Los resultados de ayer también dejan lecciones regionales importantes. La victoria de Abelardo de la Espriella se construyó principalmente en el centro del país. Antioquia, el Eje Cafetero y los Santanderes fueron determinantes. También lo fue Bogotá, donde una porción significativa de los ciudadanos recordó que Petro fue un alcalde más preocupado por dividir que por gobernar. La capital, castigada durante estos años por un gobierno empeñado en sabotear el metro y obstaculizar el progreso de la ciudad, terminó pasando la correspondiente cuenta de cobro.
La costa caribe sigue siendo el principal fortín electoral del petrismo. Allí tendrá Abelardo de la Espriella uno de sus mayores desafíos. No bastará con ganar elecciones; será necesario demostrar que existe un camino distinto al clientelismo, la dependencia estatal y el atraso que durante décadas han frenado el desarrollo de buena parte de la región. Mirar hacia Barranquilla será indispensable. Con todas sus imperfecciones, esa ciudad ha demostrado que el progreso es posible cuando existe una visión de largo plazo y lejos de la demagogia. Ese es el ejemplo que deberían seguir Cartagena y Santa Marta si quieren dejar atrás años de estancamiento.
La gran decepción vuelve a ser Cali y buena parte del Valle del Cauca. Lo digo con tristeza porque es mi tierra. Una región que alguna vez fue referente de civismo, trabajo y cultura terminó entregándose de manera casi incondicional a su verdugo. Resulta difícil comprender semejante síndrome de Estocolmo después de cuatro años en los que el gobierno nacional fue incapaz de concretar una sola transformación significativa para el departamento. No hubo tren de cercanías, el aeropuerto continúa deteriorándose, la pobreza sigue creciendo y la inseguridad es pan de cada día. Hoy, en el resto de Colombia —aunque duela decirlo— Cali, Palmira, Buenaventura y Jamundí son sinónimo de sicariato y narcotráfico. Aun así, los vallecaucanos se desbocaron a votar rabiosamente por el Pacto Histórico.
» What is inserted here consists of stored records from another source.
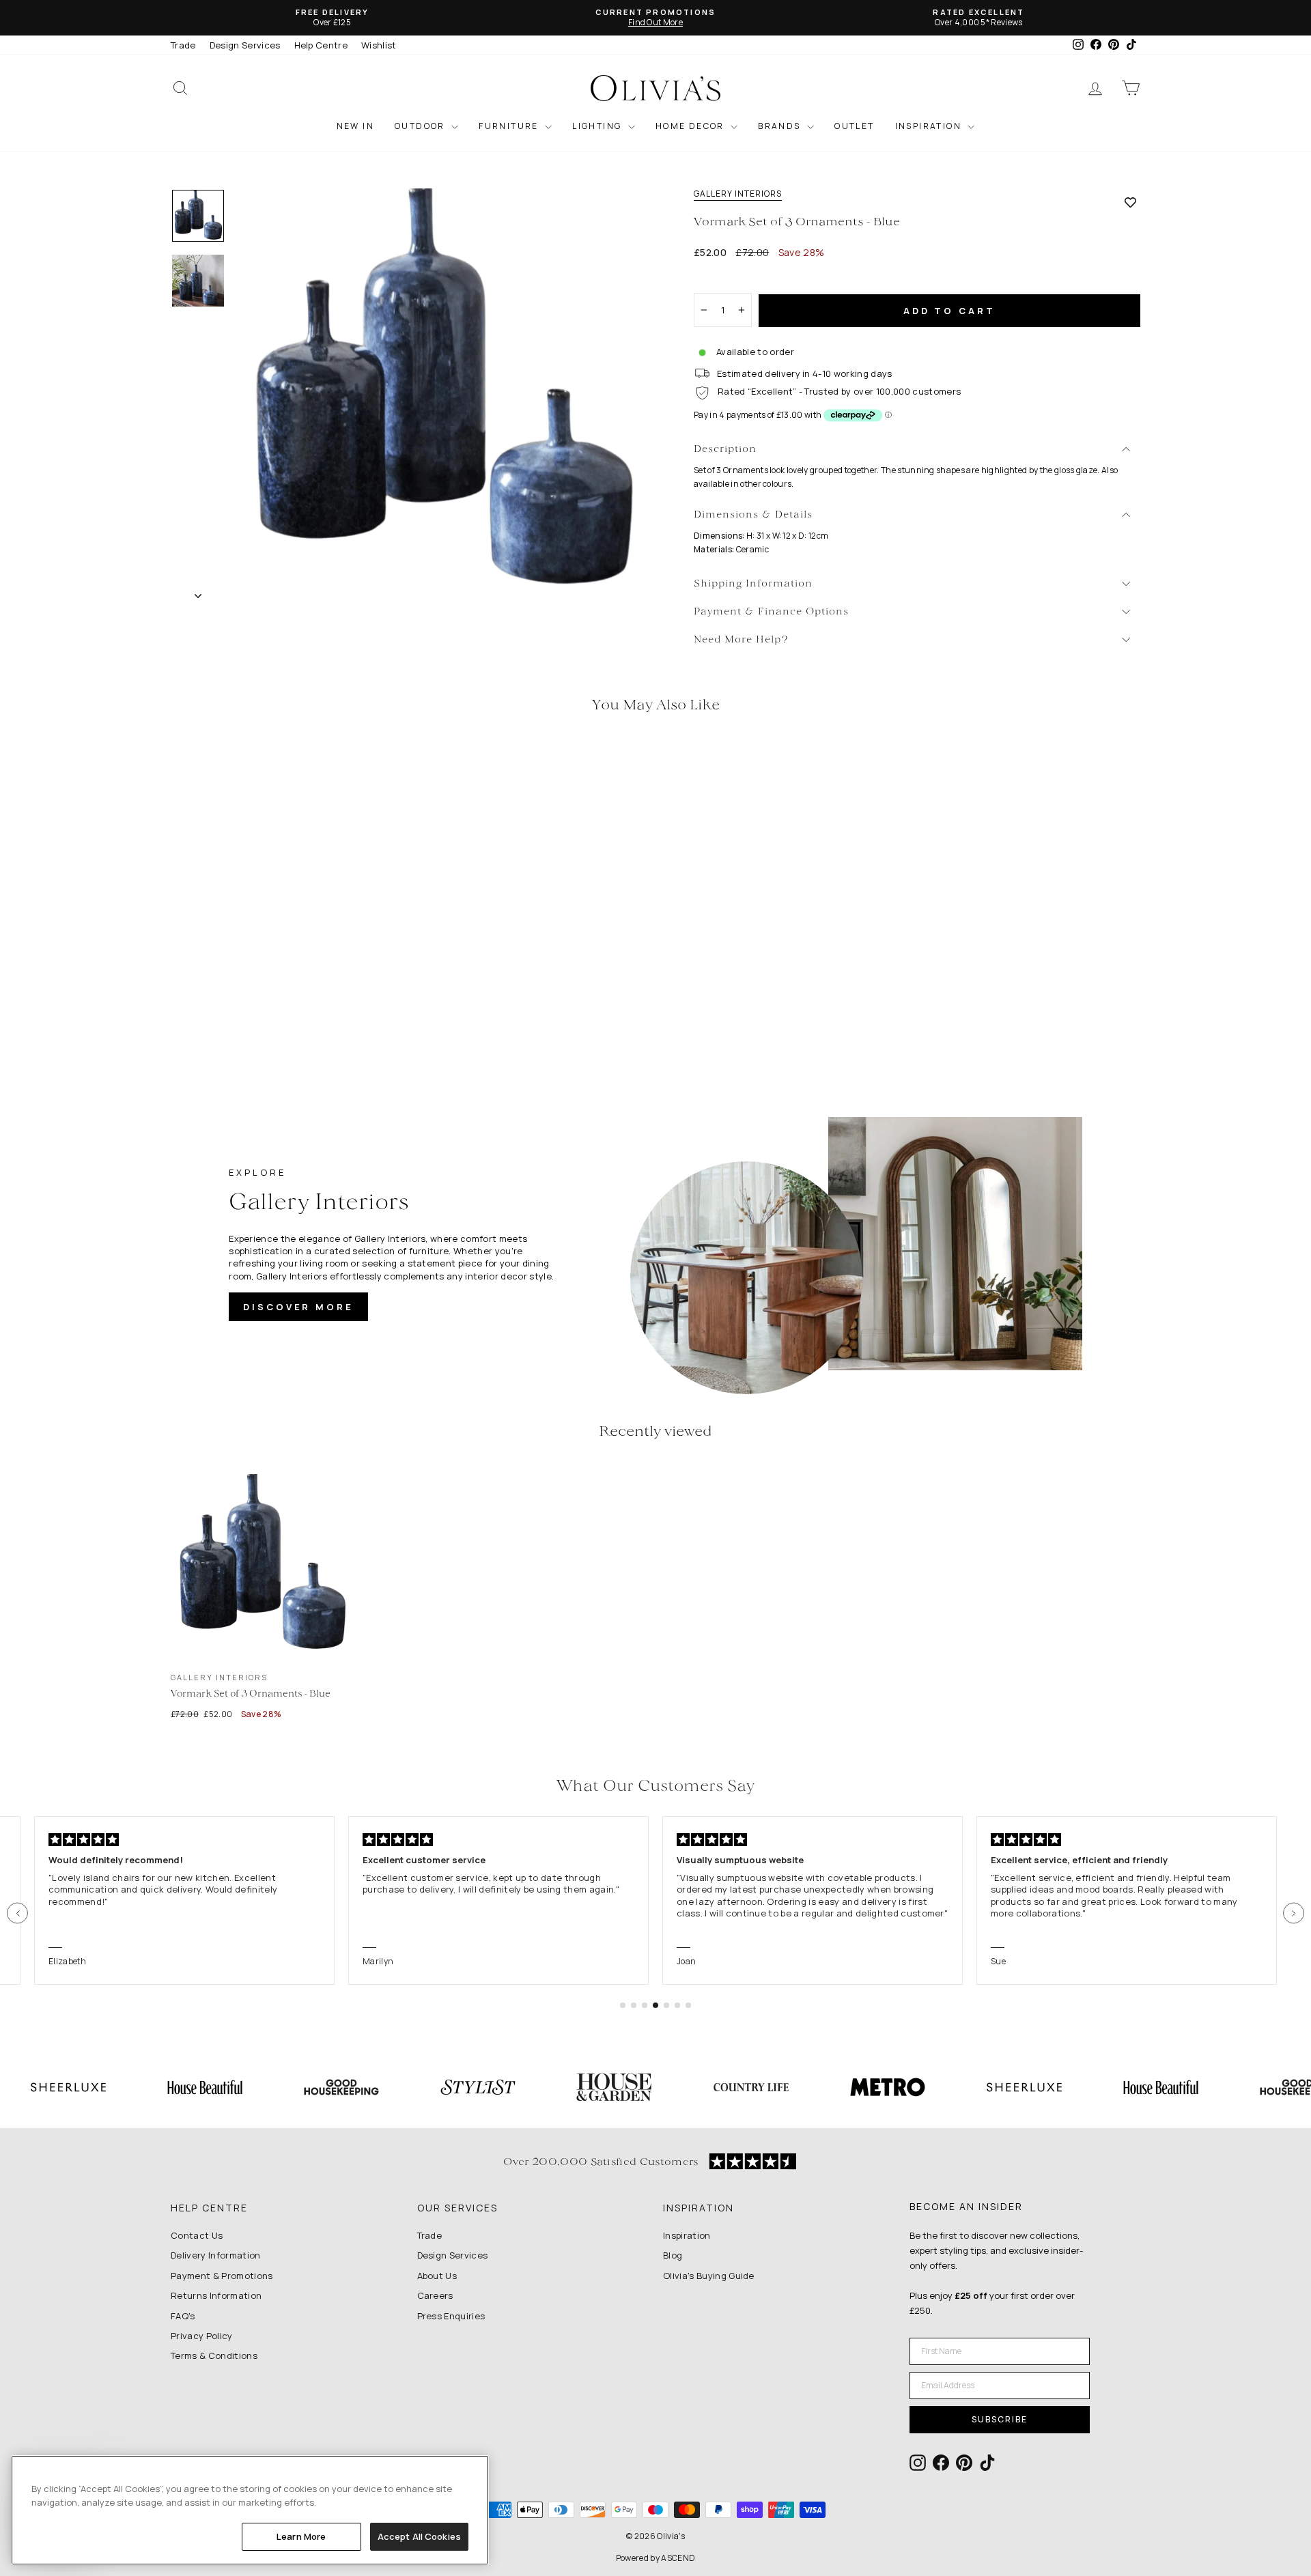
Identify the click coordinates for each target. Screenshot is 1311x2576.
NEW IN (355, 126)
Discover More (298, 1307)
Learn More (301, 2536)
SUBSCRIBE (1000, 2419)
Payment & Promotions (222, 2275)
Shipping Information (753, 584)
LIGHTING (598, 126)
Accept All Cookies (419, 2536)
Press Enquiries (451, 2316)
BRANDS (781, 126)
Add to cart (949, 311)
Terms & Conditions (214, 2355)
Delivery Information (216, 2255)
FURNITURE (510, 126)
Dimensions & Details (753, 515)
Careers (435, 2295)
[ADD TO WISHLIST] (1130, 202)
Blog (672, 2255)
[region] (250, 2510)
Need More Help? (741, 640)
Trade (183, 45)
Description (725, 449)
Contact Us (197, 2235)
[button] (17, 1913)
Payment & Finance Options (771, 612)
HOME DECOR (691, 126)
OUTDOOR (421, 126)
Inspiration (687, 2235)
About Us (437, 2275)
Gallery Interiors (738, 193)
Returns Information (216, 2295)
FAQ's (183, 2316)
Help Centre (321, 45)
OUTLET (854, 126)
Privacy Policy (202, 2336)
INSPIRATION (930, 126)
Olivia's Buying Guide (709, 2275)
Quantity (720, 280)
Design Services (245, 45)
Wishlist (379, 45)
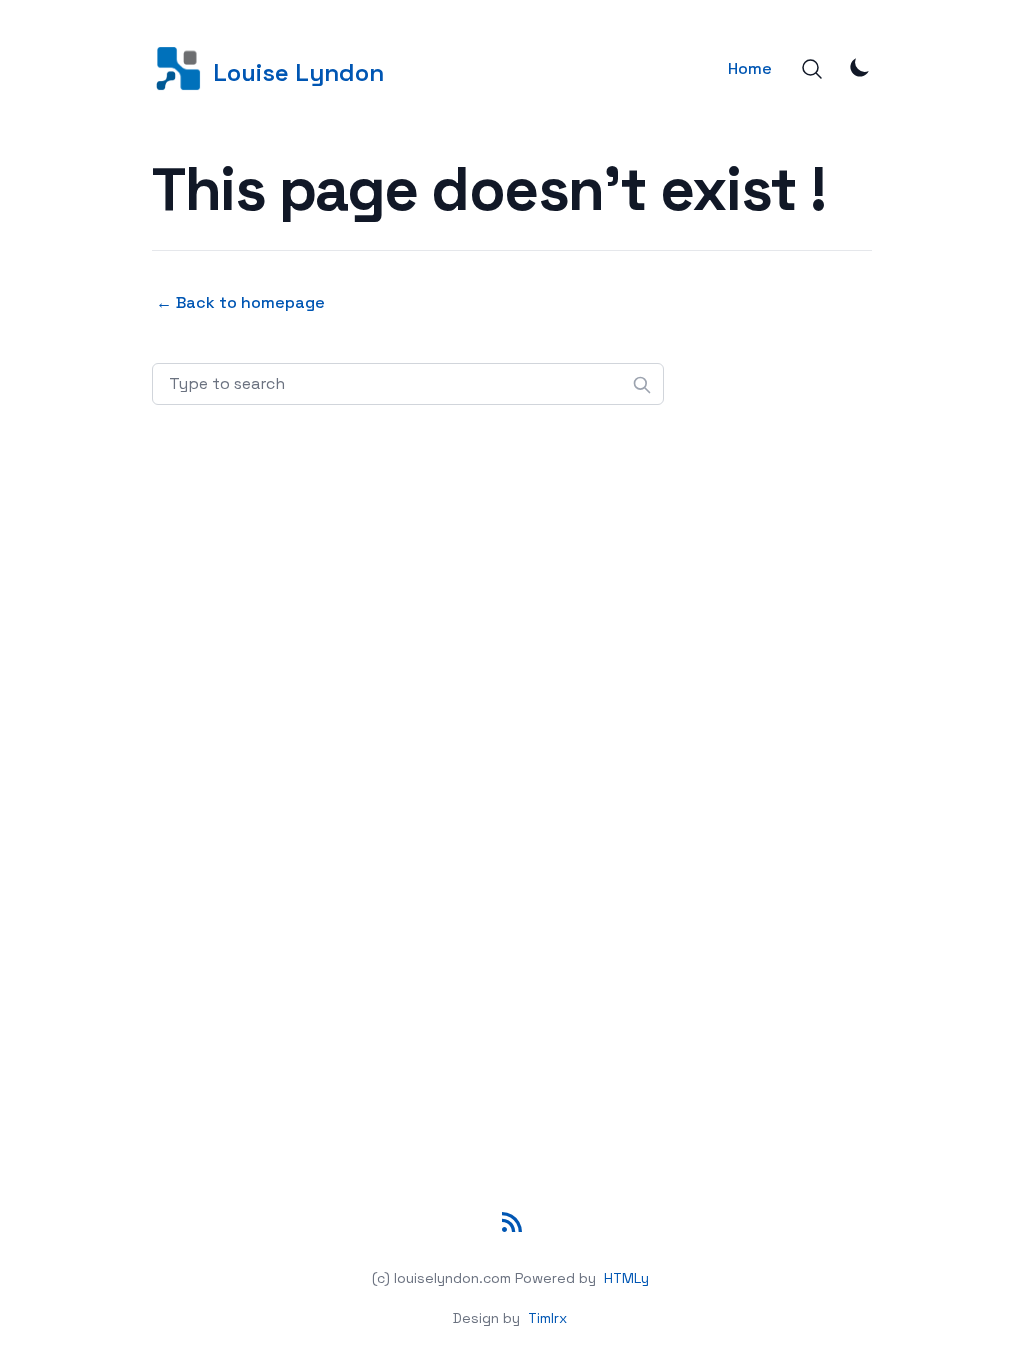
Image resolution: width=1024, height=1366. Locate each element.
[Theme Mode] (860, 67)
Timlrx (547, 1318)
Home (750, 68)
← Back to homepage (240, 302)
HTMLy (626, 1278)
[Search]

Y para colmo de males, el departamento enfrenta una crisis de liderazgo sin precedentes. Eso ha permitido que cobren protagonismo personajes radicales y obtusos como Wilson Arias, Duvalier Sánchez y Alfredo Mondragón. El petrismo más recalcitrante. La versión más extrema de una corriente política que ha encontrado en el resentimiento social su principal fuente de energía electoral.
Pero todo tiene su final. La elección de ayer demostró que el proyecto político de Petro era un gigante con pies de barro. La reserva moral de Colombia se levantó para poner fin a cuatro años de improvisación, confrontación y desprecio por la Constitución.
Ahora comienza la parte difícil. La tarea de Abelardo de la Espriella ya no es ganar elecciones, sino gobernar bien. Si logra devolverle al país la seguridad, el crecimiento y la confianza, el petrismo llegará sin aire a las elecciones regionales de octubre del próximo año y, finalmente, a la próxima elección presidencial.
El margen de error es poco, la oposición será implacable y el legado que recibe es ruinoso. Mantengamos la esperanza.